About this exercise =
Across the records below, how many lines include the string "title"? Respond with the number only.

Material provided =
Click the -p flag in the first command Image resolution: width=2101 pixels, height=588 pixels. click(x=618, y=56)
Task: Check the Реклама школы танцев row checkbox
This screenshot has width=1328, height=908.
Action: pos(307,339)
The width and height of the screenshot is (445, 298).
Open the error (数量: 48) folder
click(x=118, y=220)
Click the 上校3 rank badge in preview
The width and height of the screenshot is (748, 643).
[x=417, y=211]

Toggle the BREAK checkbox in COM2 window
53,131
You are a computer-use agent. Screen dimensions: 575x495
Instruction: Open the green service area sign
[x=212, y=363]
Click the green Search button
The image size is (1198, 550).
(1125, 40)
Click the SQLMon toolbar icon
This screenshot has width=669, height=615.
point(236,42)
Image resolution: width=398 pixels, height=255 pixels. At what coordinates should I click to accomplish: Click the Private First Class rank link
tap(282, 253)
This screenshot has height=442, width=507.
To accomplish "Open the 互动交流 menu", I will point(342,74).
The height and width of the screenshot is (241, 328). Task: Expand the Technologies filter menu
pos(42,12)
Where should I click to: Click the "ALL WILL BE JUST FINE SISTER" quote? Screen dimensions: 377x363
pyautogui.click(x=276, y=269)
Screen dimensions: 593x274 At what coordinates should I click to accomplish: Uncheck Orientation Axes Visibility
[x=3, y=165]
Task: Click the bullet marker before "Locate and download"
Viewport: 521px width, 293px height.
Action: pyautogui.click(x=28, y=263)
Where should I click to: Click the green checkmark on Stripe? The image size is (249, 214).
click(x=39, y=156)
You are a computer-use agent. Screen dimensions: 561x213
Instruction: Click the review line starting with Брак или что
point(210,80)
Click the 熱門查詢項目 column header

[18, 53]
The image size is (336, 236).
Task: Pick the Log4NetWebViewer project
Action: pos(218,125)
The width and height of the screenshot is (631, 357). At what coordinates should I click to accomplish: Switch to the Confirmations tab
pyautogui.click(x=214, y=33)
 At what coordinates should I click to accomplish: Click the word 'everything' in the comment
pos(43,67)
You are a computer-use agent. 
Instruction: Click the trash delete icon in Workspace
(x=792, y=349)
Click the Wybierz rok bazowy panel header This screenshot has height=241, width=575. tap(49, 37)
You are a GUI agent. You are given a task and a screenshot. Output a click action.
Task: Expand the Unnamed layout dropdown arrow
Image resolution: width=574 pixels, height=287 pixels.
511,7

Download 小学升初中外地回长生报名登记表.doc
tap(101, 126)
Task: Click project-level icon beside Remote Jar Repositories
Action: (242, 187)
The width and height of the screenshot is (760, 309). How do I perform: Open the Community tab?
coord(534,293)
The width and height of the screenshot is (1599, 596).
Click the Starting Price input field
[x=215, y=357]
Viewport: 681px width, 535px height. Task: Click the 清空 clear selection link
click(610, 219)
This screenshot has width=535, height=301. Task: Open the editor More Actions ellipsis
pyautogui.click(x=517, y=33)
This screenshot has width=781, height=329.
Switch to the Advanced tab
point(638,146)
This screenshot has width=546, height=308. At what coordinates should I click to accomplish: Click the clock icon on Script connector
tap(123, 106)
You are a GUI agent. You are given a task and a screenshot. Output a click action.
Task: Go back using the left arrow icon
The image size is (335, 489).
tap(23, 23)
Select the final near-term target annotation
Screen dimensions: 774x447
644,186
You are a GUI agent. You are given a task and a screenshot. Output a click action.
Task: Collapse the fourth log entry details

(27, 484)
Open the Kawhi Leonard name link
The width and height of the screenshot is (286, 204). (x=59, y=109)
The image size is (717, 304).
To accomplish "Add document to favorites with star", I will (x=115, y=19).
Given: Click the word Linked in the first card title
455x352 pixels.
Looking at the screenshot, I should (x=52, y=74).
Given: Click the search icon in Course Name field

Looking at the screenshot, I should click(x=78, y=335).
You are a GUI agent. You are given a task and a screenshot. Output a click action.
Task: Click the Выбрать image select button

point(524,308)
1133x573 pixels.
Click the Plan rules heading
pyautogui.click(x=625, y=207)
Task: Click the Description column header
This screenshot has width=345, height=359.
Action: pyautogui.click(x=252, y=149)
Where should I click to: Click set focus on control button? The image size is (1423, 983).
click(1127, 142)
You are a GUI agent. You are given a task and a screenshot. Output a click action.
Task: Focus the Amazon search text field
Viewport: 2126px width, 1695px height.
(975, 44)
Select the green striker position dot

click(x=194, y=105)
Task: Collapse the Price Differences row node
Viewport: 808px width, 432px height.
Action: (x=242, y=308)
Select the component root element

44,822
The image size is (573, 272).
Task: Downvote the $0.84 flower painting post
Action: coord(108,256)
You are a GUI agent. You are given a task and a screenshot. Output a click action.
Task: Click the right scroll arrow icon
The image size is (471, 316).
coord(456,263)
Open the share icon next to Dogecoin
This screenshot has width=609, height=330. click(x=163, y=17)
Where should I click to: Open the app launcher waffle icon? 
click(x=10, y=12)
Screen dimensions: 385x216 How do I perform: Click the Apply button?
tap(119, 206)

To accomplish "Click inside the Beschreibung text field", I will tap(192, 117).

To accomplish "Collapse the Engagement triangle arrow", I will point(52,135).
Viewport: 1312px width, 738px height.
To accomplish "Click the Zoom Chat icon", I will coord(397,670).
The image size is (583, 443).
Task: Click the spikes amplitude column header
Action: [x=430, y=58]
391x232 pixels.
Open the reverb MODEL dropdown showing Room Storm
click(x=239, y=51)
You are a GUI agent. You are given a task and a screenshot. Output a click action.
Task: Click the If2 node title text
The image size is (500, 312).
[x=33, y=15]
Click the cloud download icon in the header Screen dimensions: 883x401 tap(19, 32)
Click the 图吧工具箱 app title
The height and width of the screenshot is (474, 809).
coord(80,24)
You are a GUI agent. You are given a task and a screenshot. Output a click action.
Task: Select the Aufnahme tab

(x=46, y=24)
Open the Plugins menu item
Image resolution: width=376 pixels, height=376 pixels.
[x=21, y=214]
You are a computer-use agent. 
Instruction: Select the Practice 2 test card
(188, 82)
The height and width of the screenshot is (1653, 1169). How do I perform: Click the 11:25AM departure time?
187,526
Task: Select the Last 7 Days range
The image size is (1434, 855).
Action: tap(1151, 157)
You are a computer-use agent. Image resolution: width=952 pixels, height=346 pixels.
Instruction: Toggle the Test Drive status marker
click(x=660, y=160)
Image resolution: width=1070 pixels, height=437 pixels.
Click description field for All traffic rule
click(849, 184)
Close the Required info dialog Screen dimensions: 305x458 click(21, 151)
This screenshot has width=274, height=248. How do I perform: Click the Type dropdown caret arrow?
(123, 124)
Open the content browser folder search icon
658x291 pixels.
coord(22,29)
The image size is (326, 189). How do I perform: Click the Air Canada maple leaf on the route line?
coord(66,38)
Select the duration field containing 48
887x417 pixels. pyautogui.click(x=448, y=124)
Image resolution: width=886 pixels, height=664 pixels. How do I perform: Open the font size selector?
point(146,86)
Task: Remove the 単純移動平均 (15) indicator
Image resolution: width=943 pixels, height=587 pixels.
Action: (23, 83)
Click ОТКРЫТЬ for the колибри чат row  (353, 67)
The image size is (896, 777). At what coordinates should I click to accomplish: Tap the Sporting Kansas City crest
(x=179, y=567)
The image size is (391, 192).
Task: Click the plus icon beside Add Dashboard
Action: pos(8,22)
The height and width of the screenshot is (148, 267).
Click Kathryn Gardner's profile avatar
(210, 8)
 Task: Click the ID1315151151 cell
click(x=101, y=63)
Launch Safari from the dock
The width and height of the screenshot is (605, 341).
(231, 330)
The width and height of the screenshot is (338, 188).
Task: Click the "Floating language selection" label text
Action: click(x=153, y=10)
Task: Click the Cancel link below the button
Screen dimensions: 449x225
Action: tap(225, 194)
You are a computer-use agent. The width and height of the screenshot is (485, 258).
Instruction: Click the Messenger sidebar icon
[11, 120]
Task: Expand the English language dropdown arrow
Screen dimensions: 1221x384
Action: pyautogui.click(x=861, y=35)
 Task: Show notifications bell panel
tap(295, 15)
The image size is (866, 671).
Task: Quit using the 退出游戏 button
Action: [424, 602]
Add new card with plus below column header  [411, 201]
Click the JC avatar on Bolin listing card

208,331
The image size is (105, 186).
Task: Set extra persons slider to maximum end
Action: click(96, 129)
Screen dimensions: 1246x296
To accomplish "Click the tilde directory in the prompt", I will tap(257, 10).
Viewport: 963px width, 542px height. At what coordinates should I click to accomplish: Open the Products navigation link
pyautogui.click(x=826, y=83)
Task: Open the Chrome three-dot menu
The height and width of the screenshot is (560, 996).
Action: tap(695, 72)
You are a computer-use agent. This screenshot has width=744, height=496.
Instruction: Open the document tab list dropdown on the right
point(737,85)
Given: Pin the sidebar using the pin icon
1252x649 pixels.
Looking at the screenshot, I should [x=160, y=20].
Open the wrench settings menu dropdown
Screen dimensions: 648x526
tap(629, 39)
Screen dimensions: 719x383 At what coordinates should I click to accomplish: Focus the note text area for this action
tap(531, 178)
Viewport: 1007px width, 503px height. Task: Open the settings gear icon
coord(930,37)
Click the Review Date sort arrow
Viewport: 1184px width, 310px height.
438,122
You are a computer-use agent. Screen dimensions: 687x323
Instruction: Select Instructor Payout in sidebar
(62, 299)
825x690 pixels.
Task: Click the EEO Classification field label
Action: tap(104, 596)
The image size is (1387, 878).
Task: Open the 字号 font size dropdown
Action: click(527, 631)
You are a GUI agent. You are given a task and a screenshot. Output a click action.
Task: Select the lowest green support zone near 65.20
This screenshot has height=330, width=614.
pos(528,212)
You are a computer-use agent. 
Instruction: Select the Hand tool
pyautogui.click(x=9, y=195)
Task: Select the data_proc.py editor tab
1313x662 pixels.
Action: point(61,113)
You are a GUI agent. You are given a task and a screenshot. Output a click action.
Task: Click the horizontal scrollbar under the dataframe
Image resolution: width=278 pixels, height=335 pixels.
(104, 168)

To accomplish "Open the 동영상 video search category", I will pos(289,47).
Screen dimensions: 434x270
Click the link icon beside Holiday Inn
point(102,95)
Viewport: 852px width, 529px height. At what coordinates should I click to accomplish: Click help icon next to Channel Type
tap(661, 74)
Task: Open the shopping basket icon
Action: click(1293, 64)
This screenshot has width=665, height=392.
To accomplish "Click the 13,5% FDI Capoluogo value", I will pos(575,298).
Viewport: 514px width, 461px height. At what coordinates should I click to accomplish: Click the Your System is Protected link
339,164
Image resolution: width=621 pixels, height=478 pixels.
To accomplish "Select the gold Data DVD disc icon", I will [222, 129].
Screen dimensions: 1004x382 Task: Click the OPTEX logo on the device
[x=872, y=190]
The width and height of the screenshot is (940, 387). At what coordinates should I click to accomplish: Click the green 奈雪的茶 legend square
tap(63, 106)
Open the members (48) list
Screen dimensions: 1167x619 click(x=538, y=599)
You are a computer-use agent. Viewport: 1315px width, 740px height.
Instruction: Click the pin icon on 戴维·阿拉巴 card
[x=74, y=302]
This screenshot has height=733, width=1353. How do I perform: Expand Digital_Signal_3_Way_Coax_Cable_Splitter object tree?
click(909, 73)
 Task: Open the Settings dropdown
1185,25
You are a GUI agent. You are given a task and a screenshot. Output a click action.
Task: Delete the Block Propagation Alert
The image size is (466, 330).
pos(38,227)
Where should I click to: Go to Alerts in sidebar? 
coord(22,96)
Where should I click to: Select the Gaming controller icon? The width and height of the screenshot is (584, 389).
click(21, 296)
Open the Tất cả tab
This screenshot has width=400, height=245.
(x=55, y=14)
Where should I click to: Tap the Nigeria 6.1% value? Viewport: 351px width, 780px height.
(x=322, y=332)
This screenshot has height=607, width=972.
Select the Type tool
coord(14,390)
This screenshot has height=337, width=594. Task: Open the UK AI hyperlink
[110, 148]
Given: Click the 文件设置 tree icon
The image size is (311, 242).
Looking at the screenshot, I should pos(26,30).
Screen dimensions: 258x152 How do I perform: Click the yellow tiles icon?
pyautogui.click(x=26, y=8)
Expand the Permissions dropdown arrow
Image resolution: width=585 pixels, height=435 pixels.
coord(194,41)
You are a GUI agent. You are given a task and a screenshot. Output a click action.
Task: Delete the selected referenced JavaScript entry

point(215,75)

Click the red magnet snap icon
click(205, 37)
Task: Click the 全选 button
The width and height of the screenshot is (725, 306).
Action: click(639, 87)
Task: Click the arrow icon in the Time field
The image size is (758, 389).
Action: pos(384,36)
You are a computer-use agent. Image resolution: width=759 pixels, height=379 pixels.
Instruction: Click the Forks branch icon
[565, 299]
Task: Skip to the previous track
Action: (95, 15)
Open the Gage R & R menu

Problem solution =
3